Reduction of neurologic deficit by 1,3-butanediol induced ketosis in levine rats.

Abstract

The objective of this study was to determine if 1,3-butanediol would reduce a neurologic deficit in rats exposed to ischemic-hypoxia (Levine rats). Age and weight matched male Sprague-Dawley rats were anesthetized with 2% halothane. The right common carotid and external jugular vein were ligated and cannulated and EEG screws were implanted followed by a 2 hour recovery period. Thirty minutes prior to exposure the rats received either 1,3-butanediol (47 mmole/kg i.v.; n = 11) or an equal volume of saline (n = 10). The rats were then exposed to 4.5% O2 until mean arterial blood pressure fell to 70 mm Hg. The oxygen level was then increased to 8% for 30 minutes, after which the rats were returned to room air. Posture, hemiparesis, circling, shuffling, activity, and ability to hang on to a vertical screen were scored 1 (normal) to 5 (severe deficit) at 2 and 20 hours after insult. The time to 70 mm Hg was extended from 7.9 +/- 0.9 min for saline treated rats to 19.0 +/- 2.3 min for the 1,3-butanediol treated rats (p less than 0.001).
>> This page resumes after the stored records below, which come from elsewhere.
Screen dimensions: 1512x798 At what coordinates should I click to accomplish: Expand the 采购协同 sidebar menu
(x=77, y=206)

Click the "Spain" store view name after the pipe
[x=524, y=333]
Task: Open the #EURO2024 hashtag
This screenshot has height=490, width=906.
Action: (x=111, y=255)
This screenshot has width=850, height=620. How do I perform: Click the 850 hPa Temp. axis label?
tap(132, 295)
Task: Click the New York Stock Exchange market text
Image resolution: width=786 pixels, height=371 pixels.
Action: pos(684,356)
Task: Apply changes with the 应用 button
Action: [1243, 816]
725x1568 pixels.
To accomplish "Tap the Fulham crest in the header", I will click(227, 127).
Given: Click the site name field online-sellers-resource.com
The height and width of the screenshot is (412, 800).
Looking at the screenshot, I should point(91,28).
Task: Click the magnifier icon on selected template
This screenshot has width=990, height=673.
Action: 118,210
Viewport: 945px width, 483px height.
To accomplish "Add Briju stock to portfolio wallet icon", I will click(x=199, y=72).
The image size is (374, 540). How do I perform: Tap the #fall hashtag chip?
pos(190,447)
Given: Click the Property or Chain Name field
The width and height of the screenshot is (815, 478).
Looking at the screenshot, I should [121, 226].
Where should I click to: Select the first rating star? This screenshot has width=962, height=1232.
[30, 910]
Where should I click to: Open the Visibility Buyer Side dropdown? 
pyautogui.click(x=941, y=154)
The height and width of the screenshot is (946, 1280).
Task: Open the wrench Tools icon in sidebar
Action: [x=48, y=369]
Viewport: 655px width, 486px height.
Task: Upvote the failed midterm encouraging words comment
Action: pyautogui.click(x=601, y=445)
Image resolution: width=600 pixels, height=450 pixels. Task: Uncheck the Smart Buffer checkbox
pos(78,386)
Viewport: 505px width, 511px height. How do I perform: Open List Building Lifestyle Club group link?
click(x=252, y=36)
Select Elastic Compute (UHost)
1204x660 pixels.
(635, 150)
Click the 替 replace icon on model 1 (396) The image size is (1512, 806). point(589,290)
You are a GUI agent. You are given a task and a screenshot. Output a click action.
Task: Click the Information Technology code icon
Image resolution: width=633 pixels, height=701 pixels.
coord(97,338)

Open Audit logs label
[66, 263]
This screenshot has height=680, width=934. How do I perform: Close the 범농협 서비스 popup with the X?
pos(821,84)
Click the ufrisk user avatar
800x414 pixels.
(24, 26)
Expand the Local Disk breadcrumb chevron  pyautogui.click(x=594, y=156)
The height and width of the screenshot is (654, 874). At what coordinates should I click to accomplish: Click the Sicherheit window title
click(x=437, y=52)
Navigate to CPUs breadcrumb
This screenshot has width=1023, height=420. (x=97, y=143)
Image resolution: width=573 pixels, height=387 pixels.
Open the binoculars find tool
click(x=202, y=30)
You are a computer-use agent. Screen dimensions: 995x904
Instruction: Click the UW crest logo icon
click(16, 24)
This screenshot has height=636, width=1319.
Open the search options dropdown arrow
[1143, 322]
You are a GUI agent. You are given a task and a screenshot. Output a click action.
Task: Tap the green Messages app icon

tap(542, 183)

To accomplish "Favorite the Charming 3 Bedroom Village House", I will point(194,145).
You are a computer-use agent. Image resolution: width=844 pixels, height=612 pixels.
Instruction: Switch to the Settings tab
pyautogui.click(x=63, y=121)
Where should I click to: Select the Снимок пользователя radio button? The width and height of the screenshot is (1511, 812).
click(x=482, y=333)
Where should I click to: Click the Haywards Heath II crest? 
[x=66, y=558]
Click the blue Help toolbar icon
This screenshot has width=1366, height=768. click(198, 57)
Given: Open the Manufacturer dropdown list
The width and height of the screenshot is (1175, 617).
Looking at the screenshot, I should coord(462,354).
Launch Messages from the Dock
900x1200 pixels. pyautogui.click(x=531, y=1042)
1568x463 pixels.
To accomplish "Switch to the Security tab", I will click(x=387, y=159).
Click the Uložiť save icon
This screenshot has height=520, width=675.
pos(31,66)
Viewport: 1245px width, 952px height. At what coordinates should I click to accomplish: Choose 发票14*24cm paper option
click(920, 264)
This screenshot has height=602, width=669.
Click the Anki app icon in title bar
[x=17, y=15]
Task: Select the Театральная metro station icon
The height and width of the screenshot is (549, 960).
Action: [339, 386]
All eleven 1,3-butanediol treated rats survived the hypoxic insult; 90% (9/10) saline treated rats died. In an attempt to reduce the insult, six additional saline treated rats were switched to 8% O2 at 75 mm Hg and still 4/6 died. The mean score at 20 hours for three surviving saline treated rats was 3.4. A significantly better (p less than 0.002) mean 20 hour score for the surviving 8/11 1,3-butanediol treated rats was 1.2. 1,3-butanediol increases survival and decreases the neurologic deficits associated with this ischemic-hypoxic insult.